Partisan N°65 - Novembre 1991

Ce livre a été écrit par Tony Clift en 1947, et il l’a remanié dans les années suivantes. L’auteur était membre de la IVème Internationale, mais il a remis en cause les analyses de Trotsky sur l’URSS. Il a pris conscience qu’il n’était pas possible de ne voir dans la société soviétique que la coexistence de rapports socialistes nés de la Révolution d’Octobre et d’une bureaucratie issue de la dégénérescente du Parti et de l’Etat. Il fallait repartir des rapports de production pour définir la nature de cette société.

LES RAPPORTS SOCIAUX ECONOMIQUES EN URSS

La situation du prolétariat a été profondément modifiée pendant les années 30 par une série de mesures organisant la production, l’économie, la répartition, le fonctionnement de la société (éducation, armée, Parti, soviets).

Tony Clift passe en revue ces mesures :

• A partir de 1928, la direction des entreprises par une "Troïka" regroupant parti, syndicat et cadres est remise en cause ; elle sera officiellement abolie en 1937. A sa place, il y a un dirigeant unique, le Directeur d’usine, seul responsable. Il est chargé d’appliquer le plan, et les syndicats ne doivent pas entraver sa gestion : leur rôle est de favoriser la production. Cette répartition des tâches réduit les travailleurs à exécuter des directives.

De même, en matière de salaires, il n’y a plus de négociations, les conventions collectives sont supprimées en 1934 : c’est le plan qui fixe tout.

De 1932 à 1949, période pendant laquelle sont prises la plupart des mesures, il n’y a pas de congrès des syndicats. Au 10ème Congrès, en 1949, 41% des délégués sont des permanents syndicaux, 23% des travailleurs (contre 85% de travailleurs en 1932).
Dans un débat au sein du Parti, fin 1920, Lénine avait insisté sur la nécessité des syndicats pour défendre les ouvriers face à un Etat ayant encore des aspects bureaucratiques. Il critiquait notamment Trotsky qui ne voyait pas d’opposition possible entre un Etat ouvrier et les travailleurs.

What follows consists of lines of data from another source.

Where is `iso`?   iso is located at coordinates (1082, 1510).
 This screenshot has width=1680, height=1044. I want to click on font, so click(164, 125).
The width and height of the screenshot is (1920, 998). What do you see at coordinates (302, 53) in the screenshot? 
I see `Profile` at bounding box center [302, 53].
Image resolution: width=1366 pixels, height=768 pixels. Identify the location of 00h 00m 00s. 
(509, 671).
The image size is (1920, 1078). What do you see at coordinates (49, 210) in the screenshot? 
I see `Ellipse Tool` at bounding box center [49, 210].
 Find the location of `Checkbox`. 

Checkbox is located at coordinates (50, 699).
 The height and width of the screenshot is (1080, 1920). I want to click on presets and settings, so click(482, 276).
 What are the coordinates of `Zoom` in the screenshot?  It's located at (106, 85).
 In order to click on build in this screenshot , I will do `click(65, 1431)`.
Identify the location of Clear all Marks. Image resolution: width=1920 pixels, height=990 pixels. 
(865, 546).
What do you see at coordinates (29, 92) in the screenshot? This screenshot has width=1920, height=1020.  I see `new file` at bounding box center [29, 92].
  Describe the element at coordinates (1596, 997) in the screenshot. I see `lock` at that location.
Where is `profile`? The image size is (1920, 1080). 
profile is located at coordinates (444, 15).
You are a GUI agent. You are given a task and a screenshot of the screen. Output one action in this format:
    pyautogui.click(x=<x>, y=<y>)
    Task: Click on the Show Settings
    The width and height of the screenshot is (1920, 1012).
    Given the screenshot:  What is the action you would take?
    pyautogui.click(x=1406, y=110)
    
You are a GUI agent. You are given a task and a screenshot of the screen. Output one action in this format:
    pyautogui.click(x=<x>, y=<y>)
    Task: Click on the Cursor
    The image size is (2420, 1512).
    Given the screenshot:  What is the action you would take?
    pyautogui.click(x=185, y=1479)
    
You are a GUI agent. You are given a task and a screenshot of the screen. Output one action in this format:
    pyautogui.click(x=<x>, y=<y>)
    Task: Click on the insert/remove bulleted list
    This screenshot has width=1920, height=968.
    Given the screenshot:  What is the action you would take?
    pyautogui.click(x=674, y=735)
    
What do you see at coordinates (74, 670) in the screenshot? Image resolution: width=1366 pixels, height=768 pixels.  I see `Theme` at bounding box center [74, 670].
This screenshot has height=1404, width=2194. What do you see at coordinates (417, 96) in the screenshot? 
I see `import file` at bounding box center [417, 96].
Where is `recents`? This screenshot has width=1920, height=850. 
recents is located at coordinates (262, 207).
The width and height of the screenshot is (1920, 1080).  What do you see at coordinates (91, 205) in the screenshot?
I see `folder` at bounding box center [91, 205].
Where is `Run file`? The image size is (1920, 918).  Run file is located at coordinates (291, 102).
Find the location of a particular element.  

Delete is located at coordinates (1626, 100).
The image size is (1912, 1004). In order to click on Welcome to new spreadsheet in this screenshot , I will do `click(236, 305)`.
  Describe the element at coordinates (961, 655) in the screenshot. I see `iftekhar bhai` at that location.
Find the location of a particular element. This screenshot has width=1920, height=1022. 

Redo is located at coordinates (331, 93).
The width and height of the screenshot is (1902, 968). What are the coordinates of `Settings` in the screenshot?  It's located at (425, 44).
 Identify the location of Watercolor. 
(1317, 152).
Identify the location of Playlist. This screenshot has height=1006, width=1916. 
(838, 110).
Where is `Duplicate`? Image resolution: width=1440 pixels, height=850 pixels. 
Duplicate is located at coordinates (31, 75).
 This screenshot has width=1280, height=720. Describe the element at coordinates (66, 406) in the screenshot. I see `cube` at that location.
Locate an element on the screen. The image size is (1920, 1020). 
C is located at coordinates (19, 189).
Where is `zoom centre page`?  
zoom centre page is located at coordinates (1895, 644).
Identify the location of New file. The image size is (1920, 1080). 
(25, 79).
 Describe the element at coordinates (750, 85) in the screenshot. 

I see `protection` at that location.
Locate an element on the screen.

• Au cours des années 30, le travail aux pièces est étendu à la majorité des ouvriers (29% en 1930, 75% en 1934 et davantage par la suite). Cette méthode, destinée à accroître l’ardeur au travail, augmente aussi la concurrence entre les travailleurs et l’individualisme : chacun est intéressé par ses résultats et tente de dépasser les normes, ce qui entraîne le relèvement de celles-ci. Le salaire est d’ailleurs plus que proportionnel à la réalisation des normes : un dépassement de 50% est payé 200% de plus. En 1935 est lancé le mouvement stakhanoviste.

Les travailleurs sont entièrement soumis à la production et leur niveau de vie dépend de leur performance individuelle.

Le travail aux pièces a été critiqué et remis en cause pour ces raisons en Chine dès le Grand bond en avant et pendant la Révolution Culturelle.

• Les passeports intérieurs sont rétablis en 1932, alors que la Révolution d’octobre les avait supprimés. Dès 1930, il était interdit de quitter son entreprise.

Le livret de travail, créé en 1931, est généralisé en 1938 : il mentionne les déplacements et leur motif (sanction par exemple).

En même temps, les sanctions sont aggravées : un jour d’absence non justifiée peut entraîner le licenciement ou du travail forcé.

Toutes ces dispositions assujettissent complètement le travailleur à son entreprise et au directeur.

• La hiérarchie des salaires est élargie. Après Octobre 1917, l’objectif avait été de la réduire, en même temps que le salaire des membres du Parti, quelle que soit leur activité, était plafonné au niveau de celui d’un ouvrier qualifié.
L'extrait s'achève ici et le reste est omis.